* [WORK INSTRUCTION] Make a word-for-word copy of the entries below from their first line through the line with "Close the Actions", and add nothing.

Extracted data entries
────────────────────────────────────────

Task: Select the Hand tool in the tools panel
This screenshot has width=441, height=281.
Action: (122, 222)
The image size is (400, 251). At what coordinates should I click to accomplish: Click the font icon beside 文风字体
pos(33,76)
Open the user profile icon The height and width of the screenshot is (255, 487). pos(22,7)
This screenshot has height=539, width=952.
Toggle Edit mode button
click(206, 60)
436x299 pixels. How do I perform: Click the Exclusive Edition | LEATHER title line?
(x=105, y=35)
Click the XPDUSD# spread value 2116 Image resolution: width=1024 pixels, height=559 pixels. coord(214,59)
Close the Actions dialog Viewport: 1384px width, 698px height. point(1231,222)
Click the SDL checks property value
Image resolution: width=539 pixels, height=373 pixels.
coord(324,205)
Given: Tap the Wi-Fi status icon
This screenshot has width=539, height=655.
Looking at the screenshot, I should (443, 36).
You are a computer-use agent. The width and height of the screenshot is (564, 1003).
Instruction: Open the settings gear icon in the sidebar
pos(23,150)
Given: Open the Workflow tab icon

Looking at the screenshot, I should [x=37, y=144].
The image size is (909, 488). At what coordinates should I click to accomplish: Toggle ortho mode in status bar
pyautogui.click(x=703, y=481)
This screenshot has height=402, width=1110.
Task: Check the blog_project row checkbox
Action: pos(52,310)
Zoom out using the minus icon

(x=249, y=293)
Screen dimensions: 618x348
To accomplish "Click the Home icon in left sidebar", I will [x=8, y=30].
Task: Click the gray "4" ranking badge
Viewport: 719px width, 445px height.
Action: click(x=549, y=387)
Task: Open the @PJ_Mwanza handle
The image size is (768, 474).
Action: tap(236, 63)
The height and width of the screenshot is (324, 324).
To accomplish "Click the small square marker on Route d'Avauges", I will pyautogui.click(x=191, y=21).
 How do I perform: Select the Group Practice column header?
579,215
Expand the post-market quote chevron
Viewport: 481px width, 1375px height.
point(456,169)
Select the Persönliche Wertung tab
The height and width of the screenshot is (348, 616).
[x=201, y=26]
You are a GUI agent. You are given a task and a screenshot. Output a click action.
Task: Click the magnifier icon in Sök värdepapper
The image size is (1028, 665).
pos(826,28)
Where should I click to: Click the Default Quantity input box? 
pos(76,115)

────────────────────────────────────────

* [RESULT OF THE TASK]
Task: Select the Hand tool in the tools panel
This screenshot has width=441, height=281.
Action: (122, 222)
The image size is (400, 251). At what coordinates should I click to accomplish: Click the font icon beside 文风字体
pos(33,76)
Open the user profile icon The height and width of the screenshot is (255, 487). pos(22,7)
This screenshot has height=539, width=952.
Toggle Edit mode button
click(206, 60)
436x299 pixels. How do I perform: Click the Exclusive Edition | LEATHER title line?
(x=105, y=35)
Click the XPDUSD# spread value 2116 Image resolution: width=1024 pixels, height=559 pixels. coord(214,59)
Close the Actions dialog Viewport: 1384px width, 698px height. point(1231,222)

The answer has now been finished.